09 顔と名前と窓際本棚と名古屋ツアー

2012年11月マ日

 ついに開業した! 学生時代から古本屋という場所が大好きだった自分が、古本屋の主人になってしまった。それも神保町のまん真ん中で。

 小学生のとき最初に憧れた職業の落語家にはならず、漫画家にもなれず、イラストレーターにもなれなかったけれど、大人になって憧れた雑誌ライターにはなることができたし、80年代後半の花形職業であるゲームデザイナーにもなれた。そのうえ大好きな古本屋にもなれてしまうなんて!

 とはいっても古本屋という仕事には華々しいことなど何もなく、ただ一日中ぼんやりとレジの前に座ってカビ臭い本に値付けをしているだけだ。噂を聞きつけて来てくれたお客さんは多かったが、大半は二、三の言葉を交わし、レジで精算を済ませたら帰っていく。でも、それで十分。それ以上、何も望むことはない。

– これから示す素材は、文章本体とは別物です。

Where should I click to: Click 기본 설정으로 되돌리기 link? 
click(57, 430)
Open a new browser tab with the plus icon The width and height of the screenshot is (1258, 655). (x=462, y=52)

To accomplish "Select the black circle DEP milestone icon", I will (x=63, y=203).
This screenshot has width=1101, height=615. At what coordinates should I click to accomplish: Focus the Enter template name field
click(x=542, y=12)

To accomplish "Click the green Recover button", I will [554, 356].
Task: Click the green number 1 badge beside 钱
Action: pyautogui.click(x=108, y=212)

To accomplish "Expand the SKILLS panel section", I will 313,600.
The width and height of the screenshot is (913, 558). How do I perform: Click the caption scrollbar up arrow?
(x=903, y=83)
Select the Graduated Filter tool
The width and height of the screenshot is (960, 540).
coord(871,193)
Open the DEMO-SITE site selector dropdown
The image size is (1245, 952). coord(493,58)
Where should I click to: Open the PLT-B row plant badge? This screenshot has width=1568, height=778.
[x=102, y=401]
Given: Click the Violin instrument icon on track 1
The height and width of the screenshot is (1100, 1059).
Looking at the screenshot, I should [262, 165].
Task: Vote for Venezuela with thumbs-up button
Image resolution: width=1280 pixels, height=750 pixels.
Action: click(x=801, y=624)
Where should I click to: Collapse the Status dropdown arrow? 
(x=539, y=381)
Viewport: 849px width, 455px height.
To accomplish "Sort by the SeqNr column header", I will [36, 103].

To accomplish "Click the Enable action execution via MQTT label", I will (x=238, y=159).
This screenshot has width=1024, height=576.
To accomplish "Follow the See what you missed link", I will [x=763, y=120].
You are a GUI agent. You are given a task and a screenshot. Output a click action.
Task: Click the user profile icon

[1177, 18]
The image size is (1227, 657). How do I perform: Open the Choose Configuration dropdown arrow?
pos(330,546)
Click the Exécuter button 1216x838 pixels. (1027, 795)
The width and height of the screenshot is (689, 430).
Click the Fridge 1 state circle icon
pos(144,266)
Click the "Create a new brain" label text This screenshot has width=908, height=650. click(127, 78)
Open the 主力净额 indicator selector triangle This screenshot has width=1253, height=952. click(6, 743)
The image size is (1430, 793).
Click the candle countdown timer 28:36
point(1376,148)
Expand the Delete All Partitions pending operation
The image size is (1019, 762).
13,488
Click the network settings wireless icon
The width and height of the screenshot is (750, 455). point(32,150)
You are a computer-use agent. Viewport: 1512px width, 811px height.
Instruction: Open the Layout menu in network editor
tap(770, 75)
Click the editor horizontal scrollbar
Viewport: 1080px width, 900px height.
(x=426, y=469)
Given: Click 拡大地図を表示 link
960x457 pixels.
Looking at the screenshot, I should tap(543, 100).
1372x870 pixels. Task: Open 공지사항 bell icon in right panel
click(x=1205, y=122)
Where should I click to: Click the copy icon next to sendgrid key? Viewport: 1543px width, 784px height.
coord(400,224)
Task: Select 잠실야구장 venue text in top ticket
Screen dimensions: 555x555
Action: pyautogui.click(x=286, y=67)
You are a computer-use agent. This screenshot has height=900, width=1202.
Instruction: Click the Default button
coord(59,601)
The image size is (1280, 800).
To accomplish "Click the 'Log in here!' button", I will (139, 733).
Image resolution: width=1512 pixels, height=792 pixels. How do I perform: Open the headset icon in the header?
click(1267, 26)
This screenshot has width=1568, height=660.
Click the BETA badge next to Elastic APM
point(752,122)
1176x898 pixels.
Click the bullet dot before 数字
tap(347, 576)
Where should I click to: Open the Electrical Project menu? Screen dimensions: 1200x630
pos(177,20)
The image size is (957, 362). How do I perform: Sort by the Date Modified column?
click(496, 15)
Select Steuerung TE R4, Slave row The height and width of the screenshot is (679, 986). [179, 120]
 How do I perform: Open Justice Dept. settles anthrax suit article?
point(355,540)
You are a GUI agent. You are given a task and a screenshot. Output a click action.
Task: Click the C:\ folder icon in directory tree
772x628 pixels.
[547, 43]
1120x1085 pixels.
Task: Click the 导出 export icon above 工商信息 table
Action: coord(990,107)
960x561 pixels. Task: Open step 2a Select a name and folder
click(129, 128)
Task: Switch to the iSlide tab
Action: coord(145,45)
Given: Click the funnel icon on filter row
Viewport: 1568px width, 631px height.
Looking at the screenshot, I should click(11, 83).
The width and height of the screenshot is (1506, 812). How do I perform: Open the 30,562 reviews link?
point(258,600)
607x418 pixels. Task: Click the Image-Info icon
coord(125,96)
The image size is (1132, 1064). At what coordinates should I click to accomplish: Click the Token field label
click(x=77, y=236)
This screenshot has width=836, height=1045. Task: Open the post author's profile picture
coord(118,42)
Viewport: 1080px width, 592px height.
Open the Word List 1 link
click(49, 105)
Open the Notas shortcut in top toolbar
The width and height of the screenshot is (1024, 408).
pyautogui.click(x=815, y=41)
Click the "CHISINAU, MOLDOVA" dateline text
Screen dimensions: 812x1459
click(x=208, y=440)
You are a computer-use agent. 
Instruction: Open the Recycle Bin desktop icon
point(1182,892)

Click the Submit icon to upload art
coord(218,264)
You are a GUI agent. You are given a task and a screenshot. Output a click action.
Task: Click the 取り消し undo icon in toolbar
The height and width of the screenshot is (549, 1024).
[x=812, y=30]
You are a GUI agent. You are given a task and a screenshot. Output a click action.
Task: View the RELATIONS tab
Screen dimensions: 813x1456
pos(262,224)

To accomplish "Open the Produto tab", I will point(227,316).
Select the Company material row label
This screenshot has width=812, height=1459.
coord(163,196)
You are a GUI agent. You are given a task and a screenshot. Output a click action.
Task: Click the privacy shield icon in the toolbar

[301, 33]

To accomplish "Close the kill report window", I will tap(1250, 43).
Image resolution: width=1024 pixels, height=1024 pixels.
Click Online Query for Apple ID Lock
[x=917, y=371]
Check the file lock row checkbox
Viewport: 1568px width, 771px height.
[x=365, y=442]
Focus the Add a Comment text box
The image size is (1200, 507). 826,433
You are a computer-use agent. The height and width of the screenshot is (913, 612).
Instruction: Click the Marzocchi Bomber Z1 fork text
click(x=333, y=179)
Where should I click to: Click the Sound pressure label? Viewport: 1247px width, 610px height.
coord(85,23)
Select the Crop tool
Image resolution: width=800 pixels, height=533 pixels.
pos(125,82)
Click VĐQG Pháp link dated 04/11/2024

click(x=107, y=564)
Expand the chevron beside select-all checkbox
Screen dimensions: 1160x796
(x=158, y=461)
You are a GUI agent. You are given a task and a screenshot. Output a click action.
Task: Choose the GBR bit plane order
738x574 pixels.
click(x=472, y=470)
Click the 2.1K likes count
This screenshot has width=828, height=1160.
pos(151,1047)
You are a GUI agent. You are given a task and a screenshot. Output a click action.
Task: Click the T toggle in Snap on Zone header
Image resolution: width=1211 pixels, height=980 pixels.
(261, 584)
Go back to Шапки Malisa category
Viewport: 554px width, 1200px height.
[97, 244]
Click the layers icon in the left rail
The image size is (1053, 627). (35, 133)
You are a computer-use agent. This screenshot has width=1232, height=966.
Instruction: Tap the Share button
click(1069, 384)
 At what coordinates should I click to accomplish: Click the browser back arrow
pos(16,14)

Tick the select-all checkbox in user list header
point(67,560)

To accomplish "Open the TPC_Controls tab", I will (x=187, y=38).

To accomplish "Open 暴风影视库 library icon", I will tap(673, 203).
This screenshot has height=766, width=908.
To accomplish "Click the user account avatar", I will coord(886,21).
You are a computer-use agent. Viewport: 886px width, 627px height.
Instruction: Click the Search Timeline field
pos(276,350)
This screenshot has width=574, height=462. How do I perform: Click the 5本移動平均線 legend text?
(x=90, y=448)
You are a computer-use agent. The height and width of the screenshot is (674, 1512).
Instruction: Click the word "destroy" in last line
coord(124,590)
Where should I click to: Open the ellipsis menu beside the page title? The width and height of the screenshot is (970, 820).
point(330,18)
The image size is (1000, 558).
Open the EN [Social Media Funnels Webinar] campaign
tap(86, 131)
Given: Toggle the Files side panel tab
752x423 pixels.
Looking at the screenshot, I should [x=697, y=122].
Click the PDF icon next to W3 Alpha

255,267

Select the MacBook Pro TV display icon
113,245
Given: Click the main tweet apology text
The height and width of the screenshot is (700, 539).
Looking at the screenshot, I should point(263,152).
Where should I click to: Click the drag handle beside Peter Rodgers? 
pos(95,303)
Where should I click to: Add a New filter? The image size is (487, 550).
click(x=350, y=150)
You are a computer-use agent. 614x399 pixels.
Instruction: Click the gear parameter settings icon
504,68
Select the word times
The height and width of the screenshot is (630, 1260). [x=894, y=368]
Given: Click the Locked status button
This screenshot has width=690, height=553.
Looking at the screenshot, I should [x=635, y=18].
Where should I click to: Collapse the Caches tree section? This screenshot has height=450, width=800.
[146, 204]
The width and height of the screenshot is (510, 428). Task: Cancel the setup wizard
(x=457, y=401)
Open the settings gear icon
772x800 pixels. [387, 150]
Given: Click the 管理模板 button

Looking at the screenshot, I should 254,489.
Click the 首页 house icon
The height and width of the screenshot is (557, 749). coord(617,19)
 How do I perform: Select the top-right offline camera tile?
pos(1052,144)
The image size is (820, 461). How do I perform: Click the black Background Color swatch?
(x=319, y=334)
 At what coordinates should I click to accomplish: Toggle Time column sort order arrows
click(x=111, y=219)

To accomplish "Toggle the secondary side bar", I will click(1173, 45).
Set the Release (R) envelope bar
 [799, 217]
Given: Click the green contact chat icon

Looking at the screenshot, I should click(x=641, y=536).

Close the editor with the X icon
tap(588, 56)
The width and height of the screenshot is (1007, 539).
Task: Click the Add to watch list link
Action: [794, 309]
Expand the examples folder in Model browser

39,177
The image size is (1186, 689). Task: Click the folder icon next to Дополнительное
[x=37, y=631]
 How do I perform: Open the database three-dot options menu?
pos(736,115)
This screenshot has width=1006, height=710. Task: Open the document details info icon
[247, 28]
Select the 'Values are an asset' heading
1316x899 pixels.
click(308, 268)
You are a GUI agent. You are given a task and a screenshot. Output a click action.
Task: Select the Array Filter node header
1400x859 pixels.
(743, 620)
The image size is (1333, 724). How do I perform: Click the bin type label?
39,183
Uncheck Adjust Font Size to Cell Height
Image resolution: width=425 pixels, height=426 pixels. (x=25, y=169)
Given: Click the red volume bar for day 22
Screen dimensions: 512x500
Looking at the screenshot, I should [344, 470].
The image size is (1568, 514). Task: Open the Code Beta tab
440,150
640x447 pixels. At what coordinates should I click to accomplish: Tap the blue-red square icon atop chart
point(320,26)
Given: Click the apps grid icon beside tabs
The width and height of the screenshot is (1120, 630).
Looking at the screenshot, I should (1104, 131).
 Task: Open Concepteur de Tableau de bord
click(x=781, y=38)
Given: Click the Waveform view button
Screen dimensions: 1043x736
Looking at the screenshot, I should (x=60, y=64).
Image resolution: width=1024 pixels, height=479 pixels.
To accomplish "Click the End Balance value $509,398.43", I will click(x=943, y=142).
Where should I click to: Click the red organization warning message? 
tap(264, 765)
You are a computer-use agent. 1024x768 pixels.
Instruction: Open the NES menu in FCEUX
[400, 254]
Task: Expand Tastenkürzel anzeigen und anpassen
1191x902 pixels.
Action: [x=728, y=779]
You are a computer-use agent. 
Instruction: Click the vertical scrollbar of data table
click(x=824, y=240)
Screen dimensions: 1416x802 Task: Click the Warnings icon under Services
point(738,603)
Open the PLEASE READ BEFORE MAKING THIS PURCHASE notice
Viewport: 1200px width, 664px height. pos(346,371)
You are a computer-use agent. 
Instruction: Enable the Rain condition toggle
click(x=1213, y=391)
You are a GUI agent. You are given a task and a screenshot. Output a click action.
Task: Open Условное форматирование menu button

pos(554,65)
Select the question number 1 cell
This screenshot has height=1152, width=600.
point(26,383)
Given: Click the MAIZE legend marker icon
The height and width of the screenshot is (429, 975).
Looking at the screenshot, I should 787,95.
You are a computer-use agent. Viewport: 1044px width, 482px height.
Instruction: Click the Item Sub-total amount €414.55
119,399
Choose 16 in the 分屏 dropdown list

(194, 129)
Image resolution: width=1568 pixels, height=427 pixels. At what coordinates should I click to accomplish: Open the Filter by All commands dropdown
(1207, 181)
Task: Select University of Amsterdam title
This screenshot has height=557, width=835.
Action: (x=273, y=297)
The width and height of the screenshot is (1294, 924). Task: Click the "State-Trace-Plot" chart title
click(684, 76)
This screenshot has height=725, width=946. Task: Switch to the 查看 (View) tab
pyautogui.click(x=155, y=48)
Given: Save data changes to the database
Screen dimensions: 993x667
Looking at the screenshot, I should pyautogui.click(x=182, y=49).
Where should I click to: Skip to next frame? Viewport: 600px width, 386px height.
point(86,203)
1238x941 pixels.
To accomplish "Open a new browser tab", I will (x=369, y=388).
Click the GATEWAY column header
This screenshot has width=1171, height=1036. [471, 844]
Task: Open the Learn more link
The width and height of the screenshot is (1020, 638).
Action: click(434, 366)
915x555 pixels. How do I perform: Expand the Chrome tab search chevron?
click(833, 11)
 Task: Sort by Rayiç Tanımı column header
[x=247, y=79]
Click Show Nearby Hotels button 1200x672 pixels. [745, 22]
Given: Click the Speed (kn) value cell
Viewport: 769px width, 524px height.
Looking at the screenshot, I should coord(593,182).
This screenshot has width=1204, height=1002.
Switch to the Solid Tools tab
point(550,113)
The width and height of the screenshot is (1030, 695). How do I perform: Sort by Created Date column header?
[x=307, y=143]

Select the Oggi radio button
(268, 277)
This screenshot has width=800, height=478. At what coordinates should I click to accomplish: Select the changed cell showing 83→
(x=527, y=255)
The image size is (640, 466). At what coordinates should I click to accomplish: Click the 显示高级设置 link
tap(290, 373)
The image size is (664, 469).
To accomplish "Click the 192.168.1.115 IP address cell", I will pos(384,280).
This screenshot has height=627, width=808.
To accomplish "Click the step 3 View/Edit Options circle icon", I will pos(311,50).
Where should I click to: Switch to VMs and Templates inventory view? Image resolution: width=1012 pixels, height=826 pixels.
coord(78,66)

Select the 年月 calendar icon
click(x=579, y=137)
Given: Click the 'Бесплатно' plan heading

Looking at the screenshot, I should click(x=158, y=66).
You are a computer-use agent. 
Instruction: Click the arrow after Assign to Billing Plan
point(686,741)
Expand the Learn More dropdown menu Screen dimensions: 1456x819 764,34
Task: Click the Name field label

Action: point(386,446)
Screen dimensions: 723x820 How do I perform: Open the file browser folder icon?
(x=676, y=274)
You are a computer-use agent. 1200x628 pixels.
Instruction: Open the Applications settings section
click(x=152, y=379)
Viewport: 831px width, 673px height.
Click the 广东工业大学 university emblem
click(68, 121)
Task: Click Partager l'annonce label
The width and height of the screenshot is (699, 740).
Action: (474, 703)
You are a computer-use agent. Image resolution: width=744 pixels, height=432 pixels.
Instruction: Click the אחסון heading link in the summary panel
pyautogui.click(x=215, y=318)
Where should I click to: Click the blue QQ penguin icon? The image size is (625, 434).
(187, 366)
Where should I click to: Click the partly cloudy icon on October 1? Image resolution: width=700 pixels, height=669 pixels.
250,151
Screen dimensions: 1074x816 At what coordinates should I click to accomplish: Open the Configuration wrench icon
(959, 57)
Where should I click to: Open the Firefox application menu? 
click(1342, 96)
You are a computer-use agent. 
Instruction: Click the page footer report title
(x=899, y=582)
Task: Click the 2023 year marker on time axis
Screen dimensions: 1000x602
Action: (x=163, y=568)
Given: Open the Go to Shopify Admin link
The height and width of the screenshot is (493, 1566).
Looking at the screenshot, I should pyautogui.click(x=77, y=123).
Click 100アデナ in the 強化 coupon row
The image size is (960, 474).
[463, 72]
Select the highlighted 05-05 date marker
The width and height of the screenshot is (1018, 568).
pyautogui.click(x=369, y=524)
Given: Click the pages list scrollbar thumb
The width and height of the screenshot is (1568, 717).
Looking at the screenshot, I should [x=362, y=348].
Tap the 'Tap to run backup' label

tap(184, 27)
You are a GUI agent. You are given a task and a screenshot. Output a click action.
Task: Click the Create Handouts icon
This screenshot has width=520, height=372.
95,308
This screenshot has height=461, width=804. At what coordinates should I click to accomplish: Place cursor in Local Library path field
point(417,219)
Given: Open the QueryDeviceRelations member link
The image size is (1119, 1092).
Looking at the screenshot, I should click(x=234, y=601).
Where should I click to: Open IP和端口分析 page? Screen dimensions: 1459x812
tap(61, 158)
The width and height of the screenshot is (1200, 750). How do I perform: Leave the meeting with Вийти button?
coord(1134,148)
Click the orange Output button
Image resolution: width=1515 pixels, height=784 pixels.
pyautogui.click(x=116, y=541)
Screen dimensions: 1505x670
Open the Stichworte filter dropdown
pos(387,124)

 フリーランス稼業が長いので、人と会う機会は多い。交換した名刺は家に山ほどある。だが、そのうち顔と名前が結びつく人は半分もいない。自分が相貌失認症だと思ったことはないが、そもそも短期記憶が弱いので、いろんなことをすぐ忘れる。

 店なんか始めたら、人と会う機会は飛躍的に増えるだろう。その一方で、これからは脳がますます老化していって、元より頼りなかった記憶力が更に衰えていくはずだ。つまり、どんどん人の顔が覚えられなくなる。覚えてもすぐ忘れる。

 だからここで言っておきたい。

 過去にぼくと会ったことがあるという皆さん! マニタ書房へ遊びに来て、ニコッと笑いかけられても、かなりの高確率でぼくはアナタの顔や名前を覚えていないはず。ぼくが「いらっしゃいませ~」といった通り一遍の挨拶しか返さなかったら、それはきっと顔と名前が一致してないだけなのだとわかってほしい。決して、あなたを拒絶しているわけではないのだ。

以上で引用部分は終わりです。